- **TASK OBJECTIVE**:
Every record below must come back exactly as written, with the images dropped.

- **MATERIAL SUPPLIED**:
□ □ □ □ □ □ □

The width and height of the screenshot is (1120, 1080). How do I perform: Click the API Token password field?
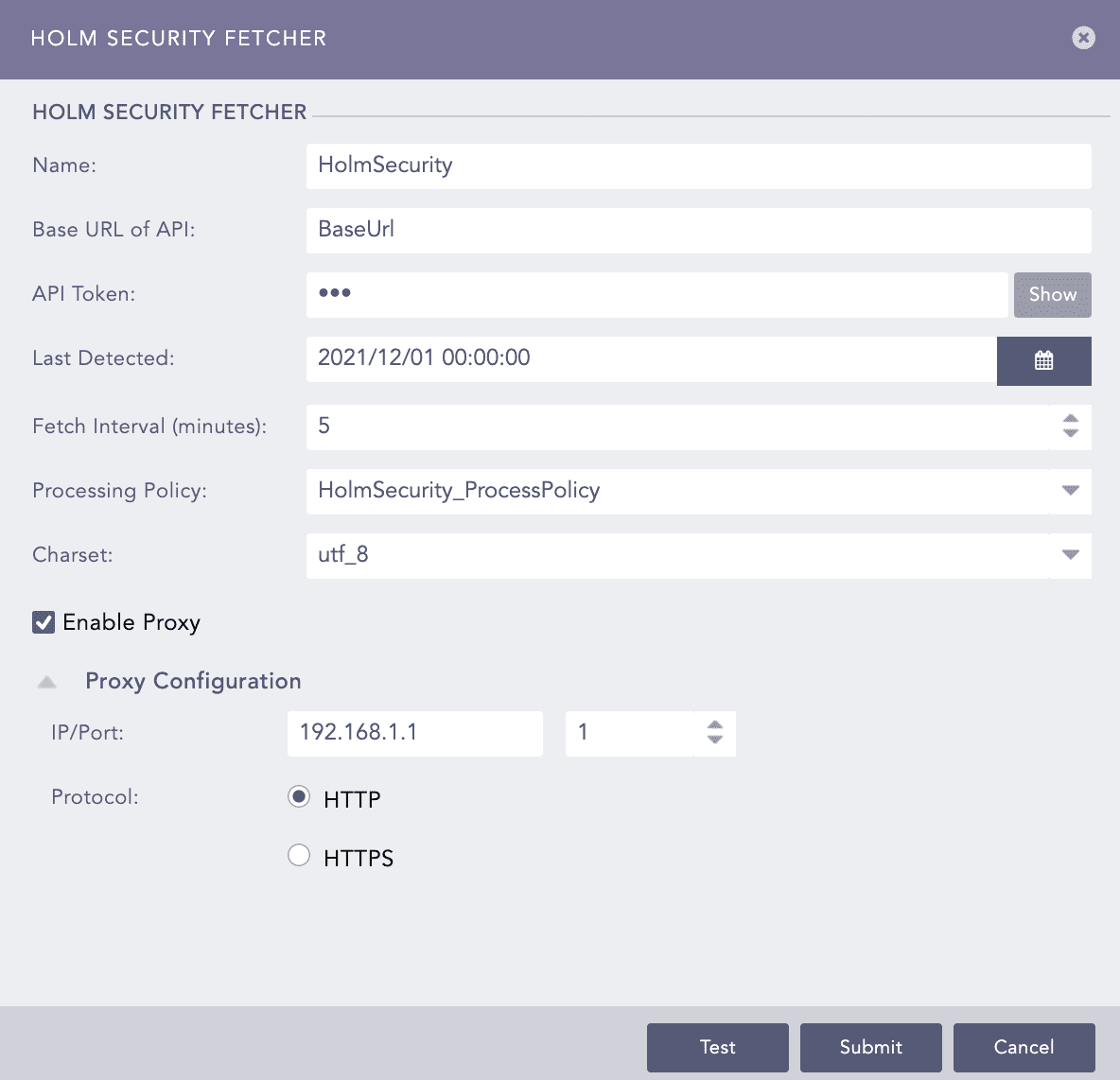[x=656, y=294]
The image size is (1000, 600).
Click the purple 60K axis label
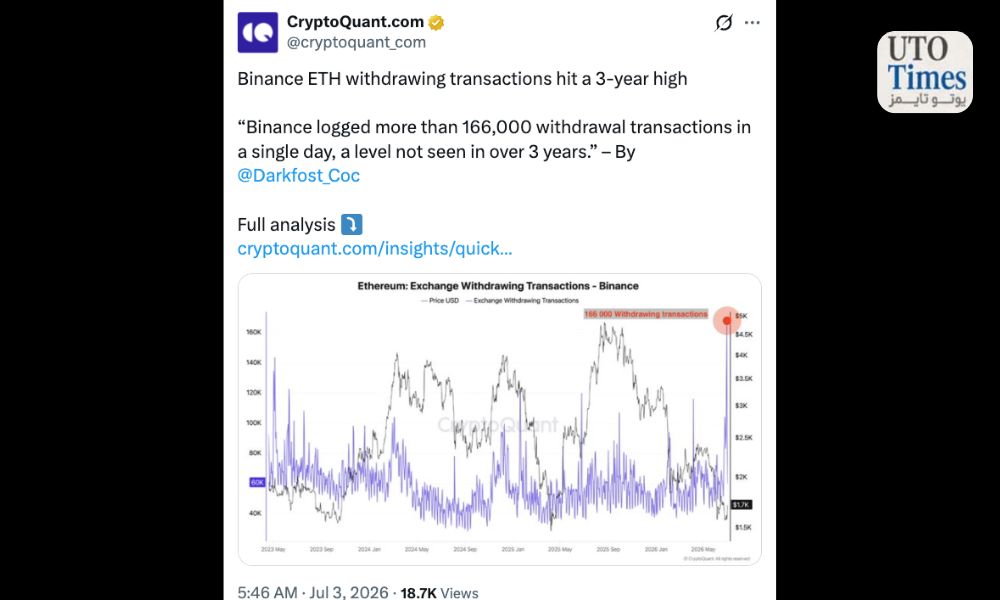pos(257,483)
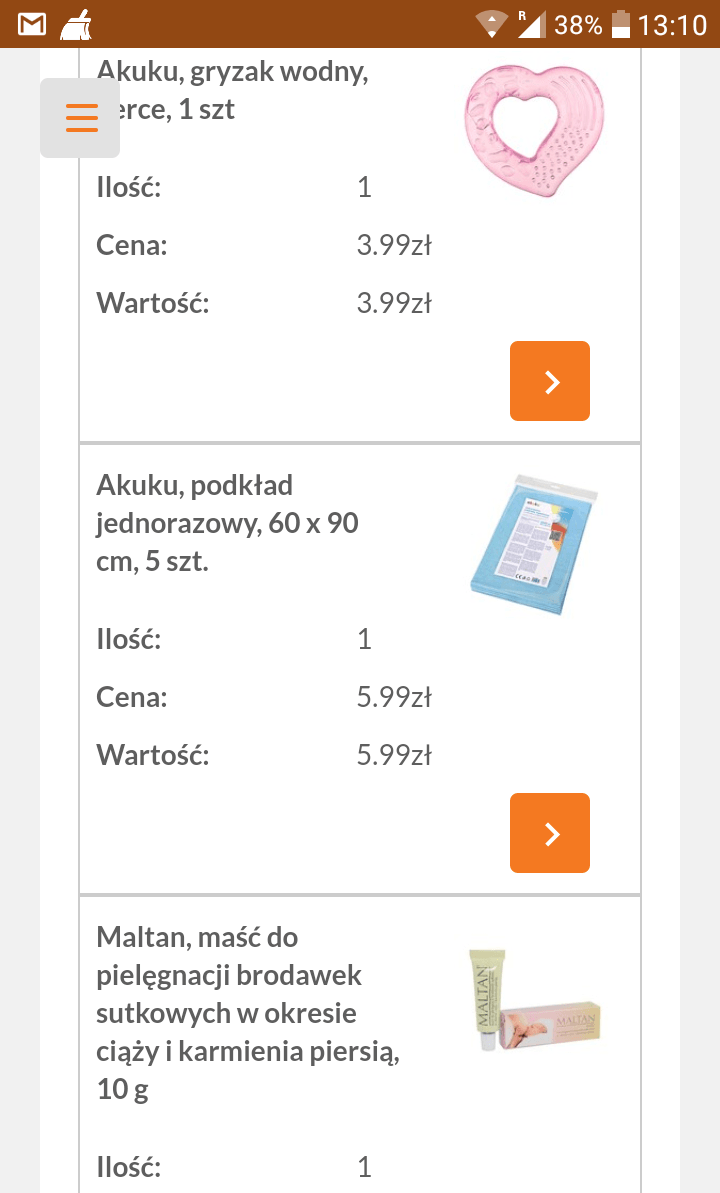720x1193 pixels.
Task: Tap the cleaner broom notification icon
Action: point(76,24)
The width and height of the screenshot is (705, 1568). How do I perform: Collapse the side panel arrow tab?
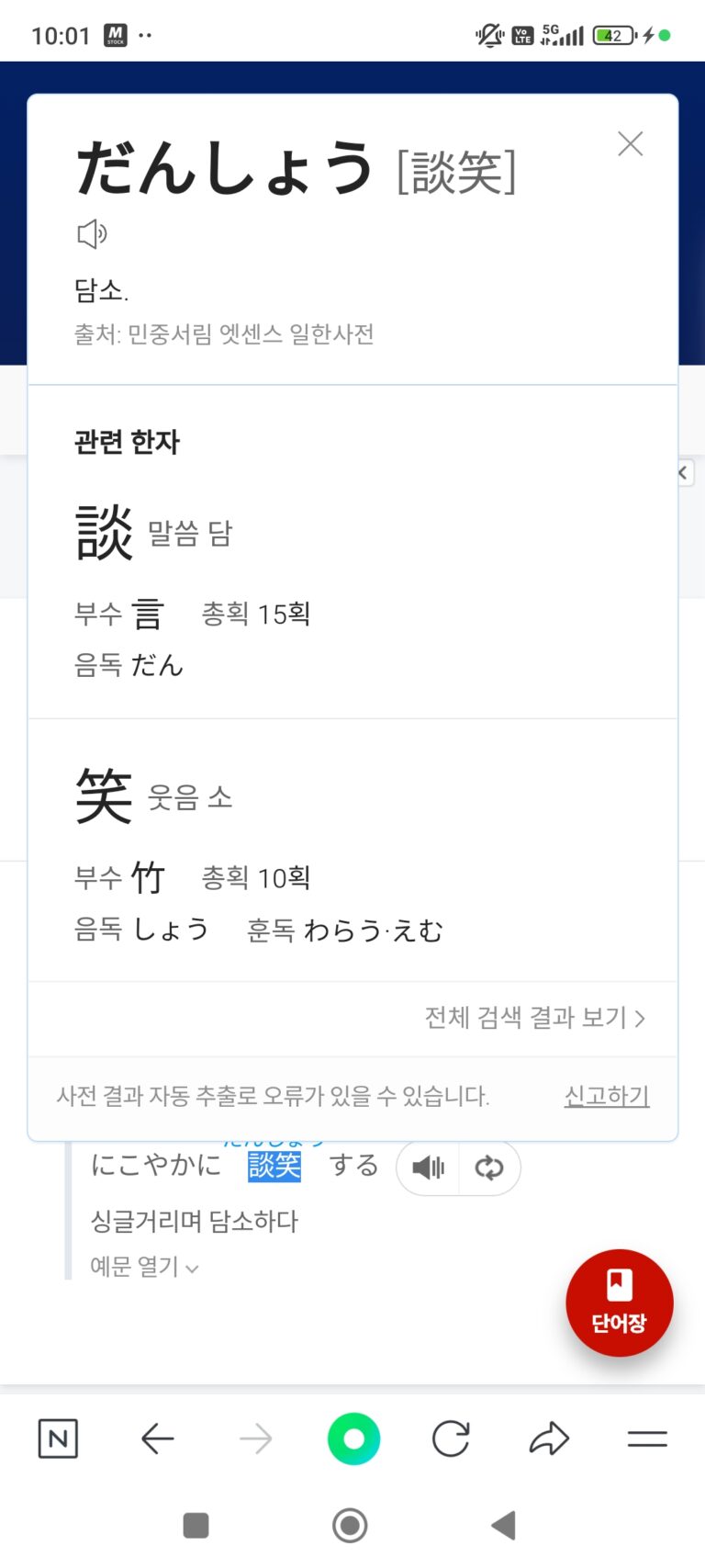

□ □ □ □ □ □ □

- **WRITTEN SOLUTION**:
The width and height of the screenshot is (1120, 1080). How do I perform: Click the API Token password field?
[x=656, y=294]
The image size is (1000, 600).
Click the purple 60K axis label
pos(257,483)
720x1193 pixels.
Task: Tap the cleaner broom notification icon
Action: point(76,24)
The width and height of the screenshot is (705, 1568). How do I perform: Collapse the side panel arrow tab?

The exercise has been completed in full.